Convert the data into a numbered list, one line per item, and leave out any blank lines.
········
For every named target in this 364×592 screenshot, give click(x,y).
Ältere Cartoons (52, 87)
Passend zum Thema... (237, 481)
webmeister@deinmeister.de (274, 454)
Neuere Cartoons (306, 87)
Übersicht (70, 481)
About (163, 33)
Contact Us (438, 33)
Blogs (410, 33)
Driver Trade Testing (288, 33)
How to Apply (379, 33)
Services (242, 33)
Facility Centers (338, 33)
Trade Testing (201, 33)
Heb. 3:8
········
## Answer:
1. For every named target in this 364×592 screenshot, give click(x,y).
2. Ältere Cartoons (52, 87)
3. Passend zum Thema... (237, 481)
4. webmeister@deinmeister.de (274, 454)
5. Neuere Cartoons (306, 87)
6. Übersicht (70, 481)
7. About (163, 33)
8. Contact Us (438, 33)
9. Blogs (410, 33)
10. Driver Trade Testing (288, 33)
11. How to Apply (379, 33)
12. Services (242, 33)
13. Facility Centers (338, 33)
14. Trade Testing (201, 33)
15. Heb. 3:8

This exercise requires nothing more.